Ekor Burung Walet dan Pelana Kuda
Arsitektur gaya Tionghoa bisa dilihat dari atap bangunannya. Atap gaya ekor walet ditandai dengan ujung atap yang melengkung keatas menyerupai ekor burung walet, kebalikannya adalah gaya pelana kuda. Gaya ekor burung walet menandakan status pemiliknya, hanya keluarga bangsawan, pajabat atau saudagar saja yang boleh memiliki rumah beratap tersebut. Ekor walet juga bisa dikatakan sebagai rumah induk atau rumah utama dan dikelilingi rumah pelana kuda, jadi bentuknya seperti huruf U terbalik. Rumah pelana kuda biasanya dihuni oleh anggota keluarga yang belum menikah. Setelah menikah mereka baru boleh tinggal di rumah induk. Khusus untuk anak perempuan yang belum menikah, mereka biasanya tinggal di lantai dua. Dipingit.

Rumah Keluarga Souw
Banyak sekali gedung tua berarsitektur Tionghoa kuno dihancurkan demi kepentingan bisnis. Salah satu yang sedikit dan mungkin satu-satunya yang masih utuh, masih hak milik, dan masih ditinggali adalah rumah keluarga Souw di Patekoan (jl. Perniagaan). Sudah sembilan turunan rumah tersebut ditinggali keluarga Souw.

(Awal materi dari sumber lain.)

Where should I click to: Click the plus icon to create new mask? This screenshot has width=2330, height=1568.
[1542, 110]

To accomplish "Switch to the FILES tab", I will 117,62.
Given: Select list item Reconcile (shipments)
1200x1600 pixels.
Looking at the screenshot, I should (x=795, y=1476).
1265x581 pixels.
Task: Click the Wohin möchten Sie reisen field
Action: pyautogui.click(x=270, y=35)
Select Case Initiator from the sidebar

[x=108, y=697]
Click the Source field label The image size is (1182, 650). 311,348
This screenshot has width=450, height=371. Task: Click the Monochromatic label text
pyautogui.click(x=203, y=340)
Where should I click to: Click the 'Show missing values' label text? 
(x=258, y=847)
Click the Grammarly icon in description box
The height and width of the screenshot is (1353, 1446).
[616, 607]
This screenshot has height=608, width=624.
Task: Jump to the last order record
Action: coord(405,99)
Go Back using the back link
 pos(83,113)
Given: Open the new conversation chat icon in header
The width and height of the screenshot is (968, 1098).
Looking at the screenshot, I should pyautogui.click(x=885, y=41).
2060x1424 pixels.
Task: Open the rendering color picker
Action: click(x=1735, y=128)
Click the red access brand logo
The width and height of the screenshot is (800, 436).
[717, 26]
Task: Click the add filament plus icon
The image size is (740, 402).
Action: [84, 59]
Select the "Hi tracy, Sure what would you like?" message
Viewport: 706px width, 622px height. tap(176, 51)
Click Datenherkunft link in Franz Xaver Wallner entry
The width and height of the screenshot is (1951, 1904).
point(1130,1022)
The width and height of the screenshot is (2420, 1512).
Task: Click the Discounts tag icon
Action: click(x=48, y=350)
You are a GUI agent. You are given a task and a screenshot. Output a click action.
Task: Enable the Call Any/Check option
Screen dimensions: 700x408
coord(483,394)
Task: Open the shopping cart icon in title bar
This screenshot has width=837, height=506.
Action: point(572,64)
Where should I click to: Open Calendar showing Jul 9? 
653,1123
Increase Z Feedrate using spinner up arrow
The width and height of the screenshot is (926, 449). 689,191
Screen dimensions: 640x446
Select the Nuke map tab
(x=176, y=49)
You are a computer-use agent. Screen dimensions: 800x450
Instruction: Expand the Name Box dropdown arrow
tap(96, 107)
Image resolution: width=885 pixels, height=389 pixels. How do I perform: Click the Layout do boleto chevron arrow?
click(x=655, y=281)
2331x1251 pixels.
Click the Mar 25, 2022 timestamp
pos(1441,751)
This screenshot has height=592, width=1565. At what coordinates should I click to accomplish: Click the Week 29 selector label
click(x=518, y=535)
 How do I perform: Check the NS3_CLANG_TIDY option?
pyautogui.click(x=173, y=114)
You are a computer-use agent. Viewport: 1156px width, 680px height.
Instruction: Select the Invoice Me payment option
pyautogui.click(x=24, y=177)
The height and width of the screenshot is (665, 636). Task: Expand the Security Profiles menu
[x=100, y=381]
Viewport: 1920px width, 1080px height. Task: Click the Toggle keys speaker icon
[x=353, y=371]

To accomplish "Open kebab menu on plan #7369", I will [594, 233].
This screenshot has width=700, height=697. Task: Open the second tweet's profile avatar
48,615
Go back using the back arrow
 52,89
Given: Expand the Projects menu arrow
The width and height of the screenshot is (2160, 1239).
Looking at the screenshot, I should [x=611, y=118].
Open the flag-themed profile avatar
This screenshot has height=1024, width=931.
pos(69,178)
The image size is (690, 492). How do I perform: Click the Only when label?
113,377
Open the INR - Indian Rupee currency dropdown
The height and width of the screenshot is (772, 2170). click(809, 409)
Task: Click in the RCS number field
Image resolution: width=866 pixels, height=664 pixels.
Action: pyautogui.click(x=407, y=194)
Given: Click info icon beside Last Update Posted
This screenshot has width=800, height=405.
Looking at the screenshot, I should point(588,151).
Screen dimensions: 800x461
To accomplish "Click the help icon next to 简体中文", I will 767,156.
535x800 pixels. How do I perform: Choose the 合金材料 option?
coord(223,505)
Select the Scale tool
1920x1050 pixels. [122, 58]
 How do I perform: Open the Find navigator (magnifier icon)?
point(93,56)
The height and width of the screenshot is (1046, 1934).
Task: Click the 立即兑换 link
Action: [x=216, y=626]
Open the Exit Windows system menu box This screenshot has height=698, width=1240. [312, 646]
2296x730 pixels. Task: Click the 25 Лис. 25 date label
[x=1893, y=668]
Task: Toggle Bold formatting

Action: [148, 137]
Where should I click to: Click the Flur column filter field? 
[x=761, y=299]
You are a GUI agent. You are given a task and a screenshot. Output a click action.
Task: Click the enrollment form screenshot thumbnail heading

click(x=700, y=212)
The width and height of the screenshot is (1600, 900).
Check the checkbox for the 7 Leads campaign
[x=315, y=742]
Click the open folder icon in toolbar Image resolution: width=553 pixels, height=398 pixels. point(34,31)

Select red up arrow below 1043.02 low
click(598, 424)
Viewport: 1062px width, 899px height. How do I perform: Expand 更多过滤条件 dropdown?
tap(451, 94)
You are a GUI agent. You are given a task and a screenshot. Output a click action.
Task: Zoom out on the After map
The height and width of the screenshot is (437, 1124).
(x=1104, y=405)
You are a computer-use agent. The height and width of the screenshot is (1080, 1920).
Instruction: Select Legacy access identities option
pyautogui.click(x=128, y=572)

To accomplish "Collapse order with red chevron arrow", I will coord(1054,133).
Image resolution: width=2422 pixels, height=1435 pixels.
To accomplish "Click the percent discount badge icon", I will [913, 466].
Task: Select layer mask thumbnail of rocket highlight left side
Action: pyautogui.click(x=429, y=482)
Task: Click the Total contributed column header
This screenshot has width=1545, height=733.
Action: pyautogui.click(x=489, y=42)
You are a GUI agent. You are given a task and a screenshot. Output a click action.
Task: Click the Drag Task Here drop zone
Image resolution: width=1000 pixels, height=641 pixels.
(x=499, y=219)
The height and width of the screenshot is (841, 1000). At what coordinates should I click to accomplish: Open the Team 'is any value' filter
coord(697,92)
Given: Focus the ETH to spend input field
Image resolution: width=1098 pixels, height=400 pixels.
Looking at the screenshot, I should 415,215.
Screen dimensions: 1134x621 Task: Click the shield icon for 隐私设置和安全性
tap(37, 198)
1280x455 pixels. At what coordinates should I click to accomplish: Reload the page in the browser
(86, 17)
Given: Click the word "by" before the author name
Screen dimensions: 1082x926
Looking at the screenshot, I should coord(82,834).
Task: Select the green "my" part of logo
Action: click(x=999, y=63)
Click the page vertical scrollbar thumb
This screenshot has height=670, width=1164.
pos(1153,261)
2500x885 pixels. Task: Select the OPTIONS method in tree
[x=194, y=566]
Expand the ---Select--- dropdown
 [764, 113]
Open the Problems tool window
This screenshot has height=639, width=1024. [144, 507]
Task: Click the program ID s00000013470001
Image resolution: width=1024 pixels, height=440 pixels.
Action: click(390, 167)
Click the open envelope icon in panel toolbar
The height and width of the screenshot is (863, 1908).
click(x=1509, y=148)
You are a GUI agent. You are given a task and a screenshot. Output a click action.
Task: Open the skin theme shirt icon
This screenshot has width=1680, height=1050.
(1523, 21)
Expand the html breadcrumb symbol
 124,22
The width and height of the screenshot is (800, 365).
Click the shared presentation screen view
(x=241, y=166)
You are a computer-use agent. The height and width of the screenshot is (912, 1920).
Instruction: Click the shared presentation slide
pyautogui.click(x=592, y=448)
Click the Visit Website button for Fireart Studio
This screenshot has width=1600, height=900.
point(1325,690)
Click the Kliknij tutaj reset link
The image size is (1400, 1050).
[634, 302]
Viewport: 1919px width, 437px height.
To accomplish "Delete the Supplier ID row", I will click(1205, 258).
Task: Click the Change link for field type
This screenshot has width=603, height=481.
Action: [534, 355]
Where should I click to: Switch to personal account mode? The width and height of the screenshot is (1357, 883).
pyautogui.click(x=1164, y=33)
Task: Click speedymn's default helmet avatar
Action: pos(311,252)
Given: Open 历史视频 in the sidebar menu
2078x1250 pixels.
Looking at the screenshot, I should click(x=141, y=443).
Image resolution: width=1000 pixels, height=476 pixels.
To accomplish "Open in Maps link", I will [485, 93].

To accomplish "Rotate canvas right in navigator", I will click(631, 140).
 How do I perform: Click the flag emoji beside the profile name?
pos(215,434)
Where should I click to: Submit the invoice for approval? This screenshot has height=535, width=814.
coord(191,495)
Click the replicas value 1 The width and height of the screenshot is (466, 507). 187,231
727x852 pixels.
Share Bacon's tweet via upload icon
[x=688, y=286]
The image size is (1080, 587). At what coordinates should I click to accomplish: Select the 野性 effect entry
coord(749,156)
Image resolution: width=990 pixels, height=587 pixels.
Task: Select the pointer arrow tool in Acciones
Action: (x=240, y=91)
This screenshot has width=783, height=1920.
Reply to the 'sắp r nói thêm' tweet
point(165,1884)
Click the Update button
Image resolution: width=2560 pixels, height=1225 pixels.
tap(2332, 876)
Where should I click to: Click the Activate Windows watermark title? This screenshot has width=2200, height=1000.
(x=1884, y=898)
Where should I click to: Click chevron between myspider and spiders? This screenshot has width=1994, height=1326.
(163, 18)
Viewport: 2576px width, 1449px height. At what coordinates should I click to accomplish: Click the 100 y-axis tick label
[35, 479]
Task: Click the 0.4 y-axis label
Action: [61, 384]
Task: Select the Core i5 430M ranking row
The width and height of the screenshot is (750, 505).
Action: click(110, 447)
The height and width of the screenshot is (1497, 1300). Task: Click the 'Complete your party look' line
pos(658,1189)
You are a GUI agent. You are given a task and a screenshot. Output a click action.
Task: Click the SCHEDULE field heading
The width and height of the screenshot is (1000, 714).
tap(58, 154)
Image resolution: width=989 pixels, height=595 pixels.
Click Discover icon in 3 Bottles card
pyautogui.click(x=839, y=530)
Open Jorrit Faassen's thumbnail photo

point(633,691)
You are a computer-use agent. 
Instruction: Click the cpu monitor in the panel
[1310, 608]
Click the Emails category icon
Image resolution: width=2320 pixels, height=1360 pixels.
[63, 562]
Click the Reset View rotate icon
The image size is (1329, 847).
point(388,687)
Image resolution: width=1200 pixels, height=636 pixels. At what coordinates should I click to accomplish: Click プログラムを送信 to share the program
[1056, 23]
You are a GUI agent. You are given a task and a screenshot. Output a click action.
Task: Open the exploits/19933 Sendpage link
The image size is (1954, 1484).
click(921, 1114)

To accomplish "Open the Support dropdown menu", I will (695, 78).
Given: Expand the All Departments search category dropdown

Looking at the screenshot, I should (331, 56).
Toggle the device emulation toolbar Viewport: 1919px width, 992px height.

Sedikit oleh-oleh dari Plesiran Tempo Doeloe Kampong Tjina, terima kasih kepada bapak David Kwa –pengamat budaya Tionghoa di Indonesia, tinggal di Jakarta— yang telah membagi pengetahuan dengan kami. Juga bapak Arifin dari Kelenteng Hong San Bio (Toa Sai Bio) yang dengan senang hati menjelaskan 18 dewa yang ada di ‘Kelenteng Duta Besar’, Budha selatan dan utara, ‘sekolah minggu’ Budha, dan banyak lagi lainnya.

Selain sebagai tempat sembahyang, tempat perayaan Imlek, Cap Go Meh dll, Kelenteng bisa dijadiin tempat pernikahan juga gak yah?